» **WORK ITEM**: Exactly the lines starting at the line containing "This screenshot has height=575, width=691." and ending at the line containing "The image size" are to be written out from the listing below, both included.

» **MATERIAL FOR THE TASK**:
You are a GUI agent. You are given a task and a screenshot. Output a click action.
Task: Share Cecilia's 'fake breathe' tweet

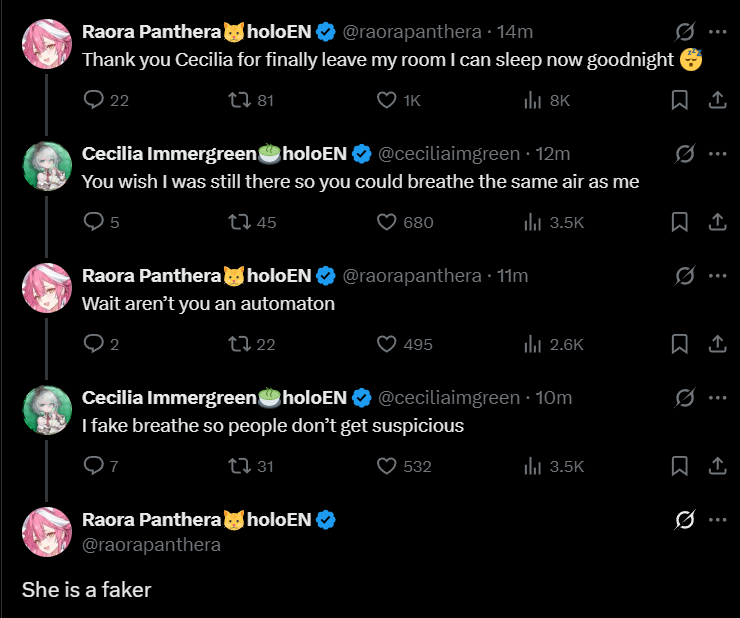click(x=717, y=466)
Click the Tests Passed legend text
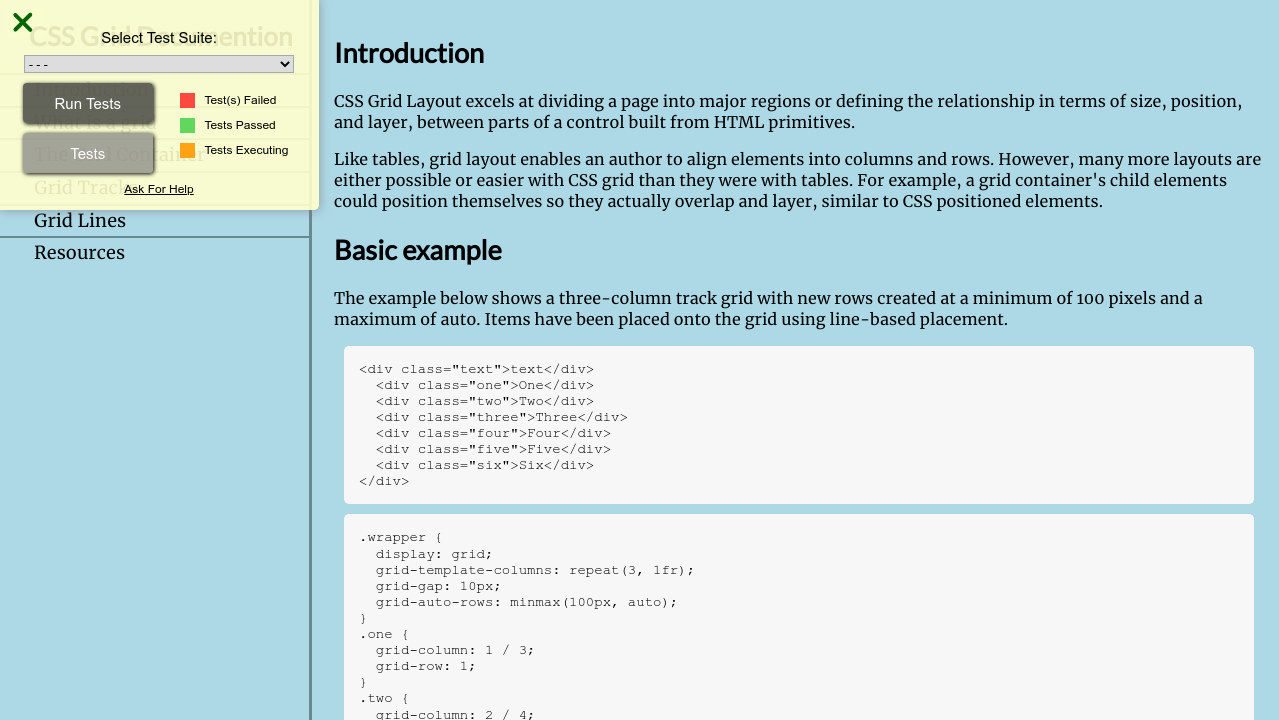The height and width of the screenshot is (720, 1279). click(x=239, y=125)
* * *
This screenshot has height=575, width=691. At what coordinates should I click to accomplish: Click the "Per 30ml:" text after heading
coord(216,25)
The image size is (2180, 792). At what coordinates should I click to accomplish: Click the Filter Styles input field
--
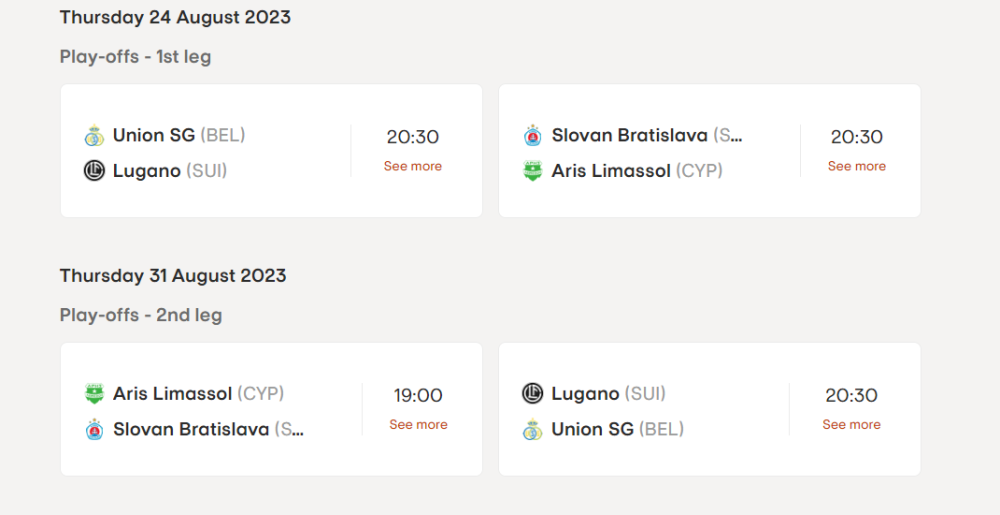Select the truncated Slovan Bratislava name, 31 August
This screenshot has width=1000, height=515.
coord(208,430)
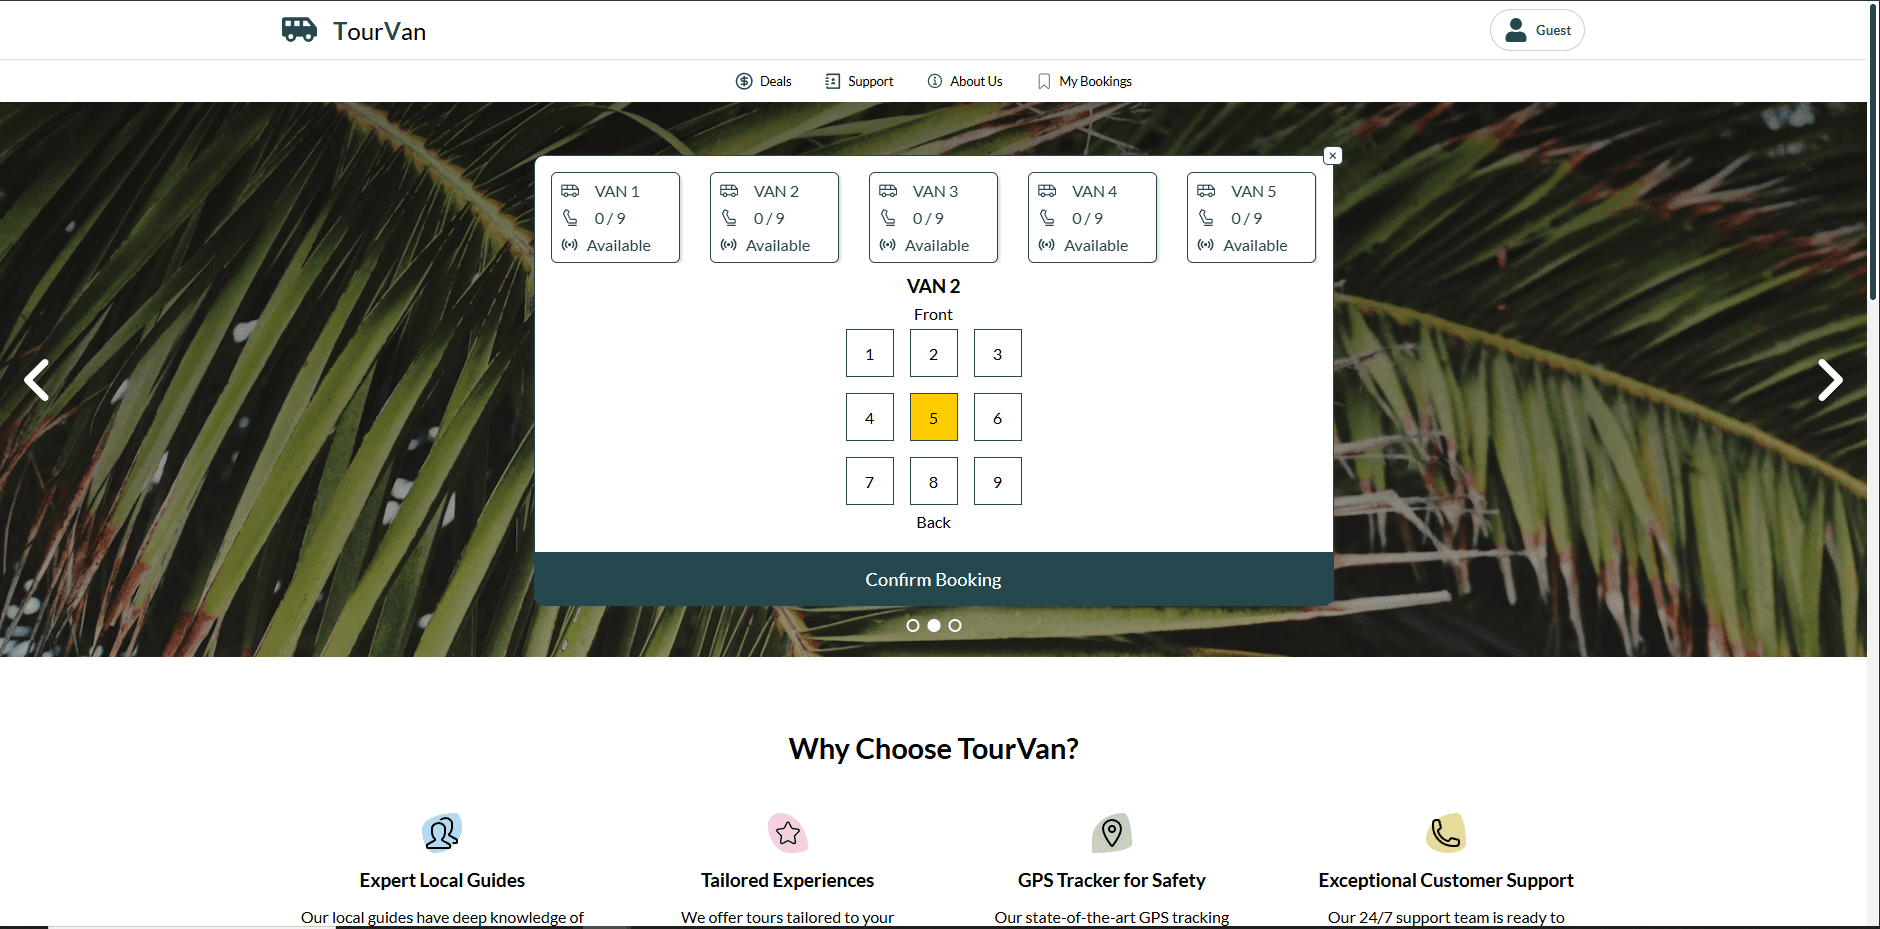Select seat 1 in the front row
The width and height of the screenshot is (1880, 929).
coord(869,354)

» **WRITTEN RESPONSE**:
This screenshot has height=575, width=691. At what coordinates should I click to accomplish: Click the "Per 30ml:" text after heading
coord(216,25)
The image size is (2180, 792). At what coordinates should I click to accomplish: Click the Filter Styles input field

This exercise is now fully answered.